Platelets play a fundamental role in the maintenance of normal blood, vascular integrity and healing. The ’cell based model of homeostasis’ describes this central role leading to the generation of a thrombin burst that leads to platelet aggregation and coagulation, and ultimately the cessation of blood loss. Under pathological conditions platelets can be activated leading to thrombosis resulting in mycocardial infarction, stroke, deep vein thrombosis and pulmonary embolism. In some cases, platelet activation can lead to small fine clots forming resulting in disseminated intravascular coagulation and multiple organ failure. Novel strategies to treat platelet function at the molecular level has proven challenging.

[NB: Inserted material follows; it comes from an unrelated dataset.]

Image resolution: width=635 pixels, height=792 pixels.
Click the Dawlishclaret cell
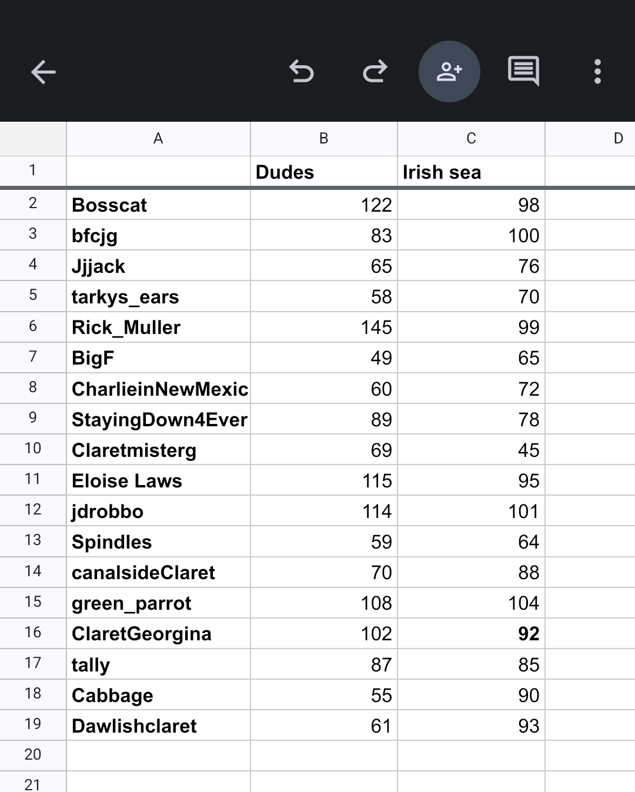tap(158, 726)
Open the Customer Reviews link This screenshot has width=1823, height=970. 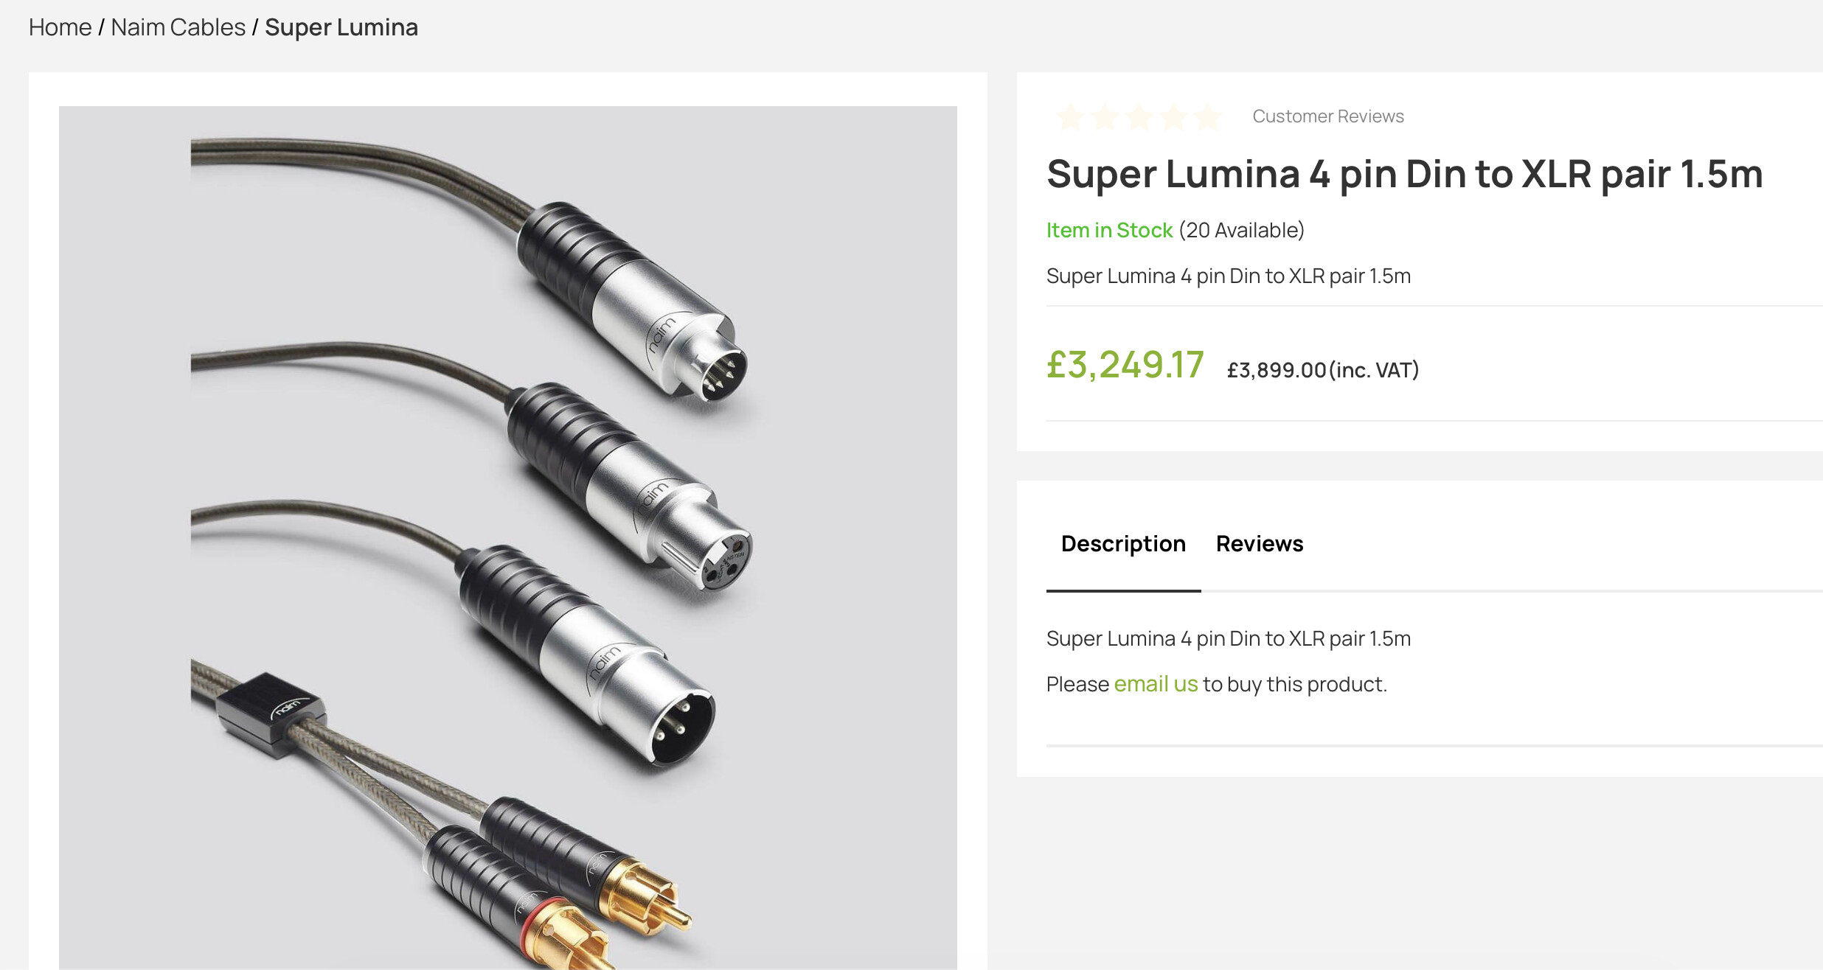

The toxin, derived from the bacterium Bacillus anthracis, has previously been shown to gain access to the intracellular environment where it can modulate molecular events. We have previously shown utility of this system, using a mimetic delivery platform modelled on Anthrax, to mediate delivery of short interfering RNA and antisense oligonucleotides. It has been previously shown that anthrax toxin can modulate platelet activity by targeting mitogen activated protein kinase (MAPK) activity.
This project will investigate the potential of this system to effect delivery of peptides targeting key molecular pathways of platelet activation in an effort to develop novel anti-platelet therapies. Key research methods include molecular biology assays, bacterial cell culture, recombinant protein production and characterisation, bacterial cell cloning, Western blot immunodetection, platelet aggregometry, confocal microscopy and mammalian cell culture.